● **TASK DETAILS**: Whenever a line in the data holds the string "input", copy that line.
****
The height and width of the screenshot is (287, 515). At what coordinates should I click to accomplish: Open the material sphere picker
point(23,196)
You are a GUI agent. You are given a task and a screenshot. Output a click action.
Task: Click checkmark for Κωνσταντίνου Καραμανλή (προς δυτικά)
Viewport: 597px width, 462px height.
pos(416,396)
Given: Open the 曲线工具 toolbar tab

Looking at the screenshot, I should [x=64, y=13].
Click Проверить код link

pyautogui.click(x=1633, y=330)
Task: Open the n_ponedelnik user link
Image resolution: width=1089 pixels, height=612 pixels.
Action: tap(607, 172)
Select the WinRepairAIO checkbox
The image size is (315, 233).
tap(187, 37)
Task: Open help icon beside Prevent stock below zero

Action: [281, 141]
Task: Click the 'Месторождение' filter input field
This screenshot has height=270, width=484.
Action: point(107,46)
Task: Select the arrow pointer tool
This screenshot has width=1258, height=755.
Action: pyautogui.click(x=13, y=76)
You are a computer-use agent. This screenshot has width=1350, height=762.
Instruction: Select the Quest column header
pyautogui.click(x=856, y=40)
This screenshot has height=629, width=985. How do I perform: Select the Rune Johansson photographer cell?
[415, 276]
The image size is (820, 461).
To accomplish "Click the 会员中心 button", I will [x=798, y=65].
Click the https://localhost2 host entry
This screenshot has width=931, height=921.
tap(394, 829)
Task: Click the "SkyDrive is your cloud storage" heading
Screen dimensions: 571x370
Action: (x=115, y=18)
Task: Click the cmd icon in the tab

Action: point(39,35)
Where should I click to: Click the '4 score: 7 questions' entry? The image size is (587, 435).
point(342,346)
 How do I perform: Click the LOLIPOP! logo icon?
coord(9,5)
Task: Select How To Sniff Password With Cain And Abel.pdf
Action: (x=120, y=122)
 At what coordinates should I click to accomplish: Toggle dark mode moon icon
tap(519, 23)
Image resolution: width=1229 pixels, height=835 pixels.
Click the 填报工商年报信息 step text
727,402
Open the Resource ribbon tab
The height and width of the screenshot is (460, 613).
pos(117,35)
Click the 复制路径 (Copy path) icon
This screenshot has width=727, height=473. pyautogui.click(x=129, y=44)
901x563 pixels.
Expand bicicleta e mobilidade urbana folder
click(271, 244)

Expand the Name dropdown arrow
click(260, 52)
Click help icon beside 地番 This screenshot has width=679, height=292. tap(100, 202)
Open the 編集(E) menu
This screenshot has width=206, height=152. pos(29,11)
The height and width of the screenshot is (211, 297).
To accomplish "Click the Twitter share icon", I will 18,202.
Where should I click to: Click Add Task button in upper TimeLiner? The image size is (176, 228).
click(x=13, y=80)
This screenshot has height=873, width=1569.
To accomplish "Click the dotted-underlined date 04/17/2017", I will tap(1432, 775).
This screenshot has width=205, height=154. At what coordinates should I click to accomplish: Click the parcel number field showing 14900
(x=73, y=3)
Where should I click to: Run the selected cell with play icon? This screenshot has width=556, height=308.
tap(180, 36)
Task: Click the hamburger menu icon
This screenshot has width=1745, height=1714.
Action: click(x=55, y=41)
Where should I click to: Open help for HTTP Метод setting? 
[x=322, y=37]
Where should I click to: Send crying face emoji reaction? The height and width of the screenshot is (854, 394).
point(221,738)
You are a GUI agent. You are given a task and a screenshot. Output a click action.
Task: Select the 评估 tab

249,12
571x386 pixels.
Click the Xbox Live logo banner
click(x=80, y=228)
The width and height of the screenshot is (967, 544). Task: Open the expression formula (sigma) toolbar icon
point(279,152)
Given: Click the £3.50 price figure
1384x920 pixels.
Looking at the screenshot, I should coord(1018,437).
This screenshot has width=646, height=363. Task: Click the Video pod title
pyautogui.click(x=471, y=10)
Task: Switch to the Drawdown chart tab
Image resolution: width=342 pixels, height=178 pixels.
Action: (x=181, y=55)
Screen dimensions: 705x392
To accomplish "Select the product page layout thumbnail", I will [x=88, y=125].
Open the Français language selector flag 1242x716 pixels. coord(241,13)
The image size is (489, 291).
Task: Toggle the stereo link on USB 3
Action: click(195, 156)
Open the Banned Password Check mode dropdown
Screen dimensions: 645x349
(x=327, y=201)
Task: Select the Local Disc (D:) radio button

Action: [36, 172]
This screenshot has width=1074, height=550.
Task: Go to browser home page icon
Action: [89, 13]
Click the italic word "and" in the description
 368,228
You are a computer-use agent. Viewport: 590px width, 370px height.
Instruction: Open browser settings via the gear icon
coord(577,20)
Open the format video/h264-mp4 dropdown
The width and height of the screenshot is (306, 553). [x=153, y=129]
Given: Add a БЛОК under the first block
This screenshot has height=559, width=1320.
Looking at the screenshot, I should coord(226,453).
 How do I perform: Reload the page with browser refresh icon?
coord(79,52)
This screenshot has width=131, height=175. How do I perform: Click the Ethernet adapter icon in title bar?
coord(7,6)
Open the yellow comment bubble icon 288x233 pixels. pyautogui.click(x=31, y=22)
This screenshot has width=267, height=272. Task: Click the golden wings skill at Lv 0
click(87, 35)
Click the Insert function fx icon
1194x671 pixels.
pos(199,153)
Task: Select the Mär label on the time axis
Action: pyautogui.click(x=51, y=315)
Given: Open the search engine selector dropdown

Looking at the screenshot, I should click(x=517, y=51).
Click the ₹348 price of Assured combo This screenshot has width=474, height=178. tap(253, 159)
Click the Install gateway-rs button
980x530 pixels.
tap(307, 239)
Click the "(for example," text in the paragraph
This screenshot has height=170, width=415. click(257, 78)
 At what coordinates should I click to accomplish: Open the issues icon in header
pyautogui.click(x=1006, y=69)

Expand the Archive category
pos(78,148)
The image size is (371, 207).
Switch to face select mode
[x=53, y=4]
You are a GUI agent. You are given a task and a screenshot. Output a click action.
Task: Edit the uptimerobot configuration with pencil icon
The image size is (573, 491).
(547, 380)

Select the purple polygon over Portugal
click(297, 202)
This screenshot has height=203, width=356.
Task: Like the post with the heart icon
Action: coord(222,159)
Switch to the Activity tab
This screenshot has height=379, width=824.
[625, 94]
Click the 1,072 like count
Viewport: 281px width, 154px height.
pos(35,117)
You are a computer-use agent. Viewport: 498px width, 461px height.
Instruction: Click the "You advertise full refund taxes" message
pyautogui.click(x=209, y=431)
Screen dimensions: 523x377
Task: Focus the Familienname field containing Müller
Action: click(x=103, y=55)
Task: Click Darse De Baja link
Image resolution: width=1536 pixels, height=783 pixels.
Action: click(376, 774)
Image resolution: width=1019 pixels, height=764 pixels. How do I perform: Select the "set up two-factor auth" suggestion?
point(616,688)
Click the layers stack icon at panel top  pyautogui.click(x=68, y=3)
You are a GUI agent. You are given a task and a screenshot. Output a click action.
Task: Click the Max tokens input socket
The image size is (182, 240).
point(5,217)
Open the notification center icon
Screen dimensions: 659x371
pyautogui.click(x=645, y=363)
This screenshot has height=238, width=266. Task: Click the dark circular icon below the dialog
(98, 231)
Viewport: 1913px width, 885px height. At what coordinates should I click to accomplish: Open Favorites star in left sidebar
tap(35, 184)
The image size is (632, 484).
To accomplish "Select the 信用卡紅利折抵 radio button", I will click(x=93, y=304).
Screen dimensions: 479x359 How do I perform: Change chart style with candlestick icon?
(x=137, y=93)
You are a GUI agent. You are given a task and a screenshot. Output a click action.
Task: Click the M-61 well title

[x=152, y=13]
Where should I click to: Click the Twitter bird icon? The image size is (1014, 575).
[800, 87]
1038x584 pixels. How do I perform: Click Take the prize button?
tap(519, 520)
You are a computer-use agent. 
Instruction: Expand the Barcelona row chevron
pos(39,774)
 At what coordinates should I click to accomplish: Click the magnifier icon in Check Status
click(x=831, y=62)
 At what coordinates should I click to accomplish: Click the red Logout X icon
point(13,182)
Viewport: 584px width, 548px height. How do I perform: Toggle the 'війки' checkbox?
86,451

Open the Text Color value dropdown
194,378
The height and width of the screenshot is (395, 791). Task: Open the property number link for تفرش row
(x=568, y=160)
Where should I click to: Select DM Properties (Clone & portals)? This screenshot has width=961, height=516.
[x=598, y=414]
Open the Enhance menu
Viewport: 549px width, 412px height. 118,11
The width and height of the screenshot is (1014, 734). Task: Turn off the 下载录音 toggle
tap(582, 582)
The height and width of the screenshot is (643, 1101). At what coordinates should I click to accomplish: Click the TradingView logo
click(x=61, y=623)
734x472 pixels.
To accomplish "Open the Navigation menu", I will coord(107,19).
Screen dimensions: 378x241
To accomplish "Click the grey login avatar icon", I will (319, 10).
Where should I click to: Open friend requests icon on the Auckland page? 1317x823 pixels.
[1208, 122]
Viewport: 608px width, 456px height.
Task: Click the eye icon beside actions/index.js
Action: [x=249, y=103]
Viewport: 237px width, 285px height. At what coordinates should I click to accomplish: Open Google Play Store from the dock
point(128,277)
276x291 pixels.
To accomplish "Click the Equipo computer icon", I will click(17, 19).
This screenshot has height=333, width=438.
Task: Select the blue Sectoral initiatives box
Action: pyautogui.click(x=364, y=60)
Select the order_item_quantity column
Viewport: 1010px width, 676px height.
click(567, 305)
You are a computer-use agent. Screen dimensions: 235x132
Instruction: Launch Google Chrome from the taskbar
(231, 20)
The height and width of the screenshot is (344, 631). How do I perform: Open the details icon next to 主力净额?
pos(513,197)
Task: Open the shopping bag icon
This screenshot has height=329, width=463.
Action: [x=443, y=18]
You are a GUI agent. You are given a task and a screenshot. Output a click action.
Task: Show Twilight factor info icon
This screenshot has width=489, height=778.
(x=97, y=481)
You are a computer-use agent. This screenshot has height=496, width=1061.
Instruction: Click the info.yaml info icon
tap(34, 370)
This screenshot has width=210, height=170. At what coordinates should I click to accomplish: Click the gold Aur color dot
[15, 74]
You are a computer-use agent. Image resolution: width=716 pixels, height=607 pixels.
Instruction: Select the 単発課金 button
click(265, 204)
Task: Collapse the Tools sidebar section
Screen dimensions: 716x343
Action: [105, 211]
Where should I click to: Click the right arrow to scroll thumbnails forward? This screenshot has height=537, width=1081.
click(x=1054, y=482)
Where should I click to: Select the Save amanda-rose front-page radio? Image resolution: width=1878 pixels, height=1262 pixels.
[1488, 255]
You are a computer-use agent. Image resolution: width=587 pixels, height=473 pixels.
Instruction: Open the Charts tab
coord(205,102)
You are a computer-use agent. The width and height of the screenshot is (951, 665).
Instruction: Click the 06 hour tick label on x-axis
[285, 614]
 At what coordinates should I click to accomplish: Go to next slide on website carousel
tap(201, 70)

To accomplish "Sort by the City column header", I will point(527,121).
****
● **TASK SOLUTION**:
Task: Click the 'Месторождение' filter input field
Task: Click the Max tokens input socket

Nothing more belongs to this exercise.